EXERCISE TASK> Put the lines of the records below into a Markdown table with the columns Row and Line, numbering each row and skipping blank lines.

..........

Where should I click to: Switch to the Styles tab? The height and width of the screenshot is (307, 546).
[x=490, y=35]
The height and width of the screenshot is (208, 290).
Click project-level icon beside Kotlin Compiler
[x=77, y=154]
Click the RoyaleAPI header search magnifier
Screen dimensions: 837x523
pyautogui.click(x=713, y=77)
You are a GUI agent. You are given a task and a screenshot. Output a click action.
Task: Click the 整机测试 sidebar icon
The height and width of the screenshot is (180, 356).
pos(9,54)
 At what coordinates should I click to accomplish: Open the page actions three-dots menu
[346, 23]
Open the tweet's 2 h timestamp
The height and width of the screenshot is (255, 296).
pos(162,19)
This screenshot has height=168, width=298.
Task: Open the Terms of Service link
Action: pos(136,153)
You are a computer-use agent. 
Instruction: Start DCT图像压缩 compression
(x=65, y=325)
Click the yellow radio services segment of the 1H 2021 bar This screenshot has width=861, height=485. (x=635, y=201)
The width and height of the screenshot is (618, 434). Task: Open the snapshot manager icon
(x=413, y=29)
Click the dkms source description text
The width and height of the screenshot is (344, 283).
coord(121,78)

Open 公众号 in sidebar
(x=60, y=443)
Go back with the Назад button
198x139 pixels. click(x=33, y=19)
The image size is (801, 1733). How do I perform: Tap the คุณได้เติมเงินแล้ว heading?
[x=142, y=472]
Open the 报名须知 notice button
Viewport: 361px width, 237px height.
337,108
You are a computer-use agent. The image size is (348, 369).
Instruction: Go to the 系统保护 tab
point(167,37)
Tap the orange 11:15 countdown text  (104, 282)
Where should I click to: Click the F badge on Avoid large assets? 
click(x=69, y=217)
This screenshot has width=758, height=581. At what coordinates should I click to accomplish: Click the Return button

..........

EXERCISE RESPONSE>
| Row | Line |
|---|---|
| 1 | Where should I click to: Switch to the Styles tab? The height and width of the screenshot is (307, 546). |
| 2 | [x=490, y=35] |
| 3 | The height and width of the screenshot is (208, 290). |
| 4 | Click project-level icon beside Kotlin Compiler |
| 5 | [x=77, y=154] |
| 6 | Click the RoyaleAPI header search magnifier |
| 7 | Screen dimensions: 837x523 |
| 8 | pyautogui.click(x=713, y=77) |
| 9 | You are a GUI agent. You are given a task and a screenshot. Output a click action. |
| 10 | Task: Click the 整机测试 sidebar icon |
| 11 | The height and width of the screenshot is (180, 356). |
| 12 | pos(9,54) |
| 13 |  At what coordinates should I click to accomplish: Open the page actions three-dots menu |
| 14 | [346, 23] |
| 15 | Open the tweet's 2 h timestamp |
| 16 | The height and width of the screenshot is (255, 296). |
| 17 | pos(162,19) |
| 18 | This screenshot has height=168, width=298. |
| 19 | Task: Open the Terms of Service link |
| 20 | Action: pos(136,153) |
| 21 | You are a computer-use agent.  |
| 22 | Instruction: Start DCT图像压缩 compression |
| 23 | (x=65, y=325) |
| 24 | Click the yellow radio services segment of the 1H 2021 bar This screenshot has width=861, height=485. (x=635, y=201) |
| 25 | The width and height of the screenshot is (618, 434). Task: Open the snapshot manager icon |
| 26 | (x=413, y=29) |
| 27 | Click the dkms source description text |
| 28 | The width and height of the screenshot is (344, 283). |
| 29 | coord(121,78) |
| 30 | Open 公众号 in sidebar |
| 31 | (x=60, y=443) |
| 32 | Go back with the Назад button |
| 33 | 198x139 pixels. click(x=33, y=19) |
| 34 | The image size is (801, 1733). How do I perform: Tap the คุณได้เติมเงินแล้ว heading? |
| 35 | [x=142, y=472] |
| 36 | Open the 报名须知 notice button |
| 37 | Viewport: 361px width, 237px height. |
| 38 | 337,108 |
| 39 | You are a computer-use agent. The image size is (348, 369). |
| 40 | Instruction: Go to the 系统保护 tab |
| 41 | point(167,37) |
| 42 | Tap the orange 11:15 countdown text  (104, 282) |
| 43 | Where should I click to: Click the F badge on Avoid large assets?  |
| 44 | click(x=69, y=217) |
| 45 | This screenshot has width=758, height=581. At what coordinates should I click to accomplish: Click the Return button |